Чего спрашивала-то, спрашивается. Плохо все, конечно. Дело же не в ужине. Они и сами его могут приготовить. Купили мороженую пиццу, разогрели – наелись. С желудком потом, правда, не всегда хорошо, но это уже частности.
И не в белье дело. Как включать машинку-автомат они и сами догадались. Есть специальная кнопка. Вкл-выкл. Сложнее с режимами. Когда белоснежная рубашка отца появилась из недр автомата нежно порозовевшей а-ля молодой фламинго, они поняли, что с машинкой что-то не так. Решили, разберутся на выходных. Еще месяц назад решили. А потом мама стала ходить к ним стирать, и вопрос как-то отпал.
И все же дело в ней самой. Ее стало дико не хватать в этой квартире. Как не хватало бы стен. Их ведь не замечаешь, пока живешь. Есть стена и есть. А если ее не станет, будет провал. А если несущая – дом и вовсе рухнет. Вот он и рушился, по частям.
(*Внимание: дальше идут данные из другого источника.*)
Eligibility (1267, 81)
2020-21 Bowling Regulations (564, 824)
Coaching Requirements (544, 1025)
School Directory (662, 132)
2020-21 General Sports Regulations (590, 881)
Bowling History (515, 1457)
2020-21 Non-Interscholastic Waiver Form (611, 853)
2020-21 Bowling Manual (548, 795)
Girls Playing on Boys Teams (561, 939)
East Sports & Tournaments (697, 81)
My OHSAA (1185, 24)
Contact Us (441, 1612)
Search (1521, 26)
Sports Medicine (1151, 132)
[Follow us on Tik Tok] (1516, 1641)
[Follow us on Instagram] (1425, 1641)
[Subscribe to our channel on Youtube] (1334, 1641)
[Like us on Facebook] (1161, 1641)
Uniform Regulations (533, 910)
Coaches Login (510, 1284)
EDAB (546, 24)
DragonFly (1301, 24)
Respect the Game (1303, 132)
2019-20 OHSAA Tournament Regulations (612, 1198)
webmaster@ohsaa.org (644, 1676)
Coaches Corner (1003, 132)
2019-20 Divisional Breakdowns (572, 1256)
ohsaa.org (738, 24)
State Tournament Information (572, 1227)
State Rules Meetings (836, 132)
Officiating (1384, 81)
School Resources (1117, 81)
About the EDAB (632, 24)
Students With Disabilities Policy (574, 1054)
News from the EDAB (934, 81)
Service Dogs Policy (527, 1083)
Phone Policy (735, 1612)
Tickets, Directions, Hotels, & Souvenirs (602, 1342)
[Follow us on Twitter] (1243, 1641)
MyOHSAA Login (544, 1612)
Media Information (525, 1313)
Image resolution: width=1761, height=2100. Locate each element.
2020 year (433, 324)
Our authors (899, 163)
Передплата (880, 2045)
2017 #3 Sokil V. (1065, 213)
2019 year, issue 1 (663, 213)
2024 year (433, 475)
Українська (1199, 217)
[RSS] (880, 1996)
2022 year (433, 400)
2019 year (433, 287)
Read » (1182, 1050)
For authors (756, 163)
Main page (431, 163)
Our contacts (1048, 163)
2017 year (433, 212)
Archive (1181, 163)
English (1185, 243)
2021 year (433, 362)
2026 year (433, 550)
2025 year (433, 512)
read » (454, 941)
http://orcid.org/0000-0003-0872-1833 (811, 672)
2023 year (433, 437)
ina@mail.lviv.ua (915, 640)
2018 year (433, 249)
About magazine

Еще хуже было оттого, что мама приходила счастливая. Она резала кабачки для рагу, гладила белье, мыла пол и напевала. Она старалась скрыть это свое неожиданное счастье, они не говорила никогда, как ей живется Там, но и так все было понятно. У нее голос помолодел, у нее глаза живее стали – какие уж тут рассказы.
«Вот так-то, Семка», - вздыхал отец, закрывая за ней дверь. – «Вот так-то».
И уходил чинить дядетолину машину. Машина была подарена дяде Толе на свадьбу многочисленными родственниками, задолго до рождения Семы, и ломалась регулярно каждый месяц, так что гуманнее было бы продать ее на металлолом, но дядя Толя не соглашался.

А потом мама заболела. В онкологическом отделении ее, к зависти соседок по палате, навещали все ее трое мужчин: сын и мужья, бывший и будущий. Мама и Аркадий подали заявление в ЗАГС когда она уже лежала в паллиативе.
- Вы с ума сошли? – не выдержал однажды Сема, когда они в очередной раз вышли от мамы. – Она умирает.
- Все мы умираем, мальчик. Каждый день. Просто все с разной скоростью, - ответил Аркадий и пошел к метро, накрывшись курткой от дождя.
Мама ушла через месяц после свадьбы. Если это можно было так назвать. Хоронили ее уже под новой фамилией. Сема тогда впервые увидел, как папа плачет. Аркадий, кажется, не плакал совсем. Ему некогда было, он фактически организовал мамины похороны и даже памятник поставил на свои деньги. Вообще, конечно, скажи кто-нибудь Семе пару лет назад, что в последний путь маму – его родную маму – будет провожать какой-то чужой мужик, он бы вряд ли поверил.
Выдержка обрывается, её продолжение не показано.